HH: I love my physical body, but I understand that it has its limitations. My best gift is my mediocre voice because it forced me to develop these digital appendages. If I had been born with a natural Adele voice I probably wouldn’t have done that. I have these cyborgian things to make my voice interesting, to try and transcend that. I really appreciate vocalist’s ability to respond in the moment, with memory and historical training and being present. This human desire to connect through music is innate. The Notre Dame footage featured people together singing and it’s this innate thing to emote together. There’s a reason that there moments on this record that sound liturgical, wherein I found myself craving this public moment of emotion, sharing it together. That’s something I was craving. I don’t think we evolve past that. our technology can evolve, but we don’t need to get rid of what’s wonderful about being human. People who make idiosyncratic music are in less danger of being replaced.
If you think about how pop music is written these days, it’s not artificial intelligence, but you have upwards of 20 writers and they’re basically scanning players and the communities they are involved with, it’s functioning in a similar way.
The first wave is just background music, there’s active listening and there’s passive listening. Passive listening generates money in a streaming society, which is also arrrrgh. Valuing a work of art by how many times it’s played is such a fucked up way of valuing something. The most important music to me and my brain development have not been things I played on repeat at a dinner party. Things I only listened to once are just as valuable.
Writing about David Behrman’s early work, Paul DeMarinis once said: “Electronic instruments are in theory freed from such compromises; they permit as pure a harmony as the human mind can imagine…[Behrman] has been able “to use really rich harmonic material without having to deal with all the weight and forward direction usually associated with harmony. Without gravity.”
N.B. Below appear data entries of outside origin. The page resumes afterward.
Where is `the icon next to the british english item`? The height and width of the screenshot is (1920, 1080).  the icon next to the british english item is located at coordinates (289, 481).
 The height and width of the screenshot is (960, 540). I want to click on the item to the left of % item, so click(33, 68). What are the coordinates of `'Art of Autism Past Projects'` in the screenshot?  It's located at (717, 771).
HH: What you’re getting at is one of my godfathers of electronic music, John Chowning. You get these timbres that you don’t find in nature. Often technologists are trying to just emulate a piano instead of developing a new sound world. That sound world was entirely new because he came up with it and now you hear it in all these movies. I love this idea of building on the past and progressing things and having things respond to how we’ve developed to today. I love trying to figured out what Spawn can do that we can’t do.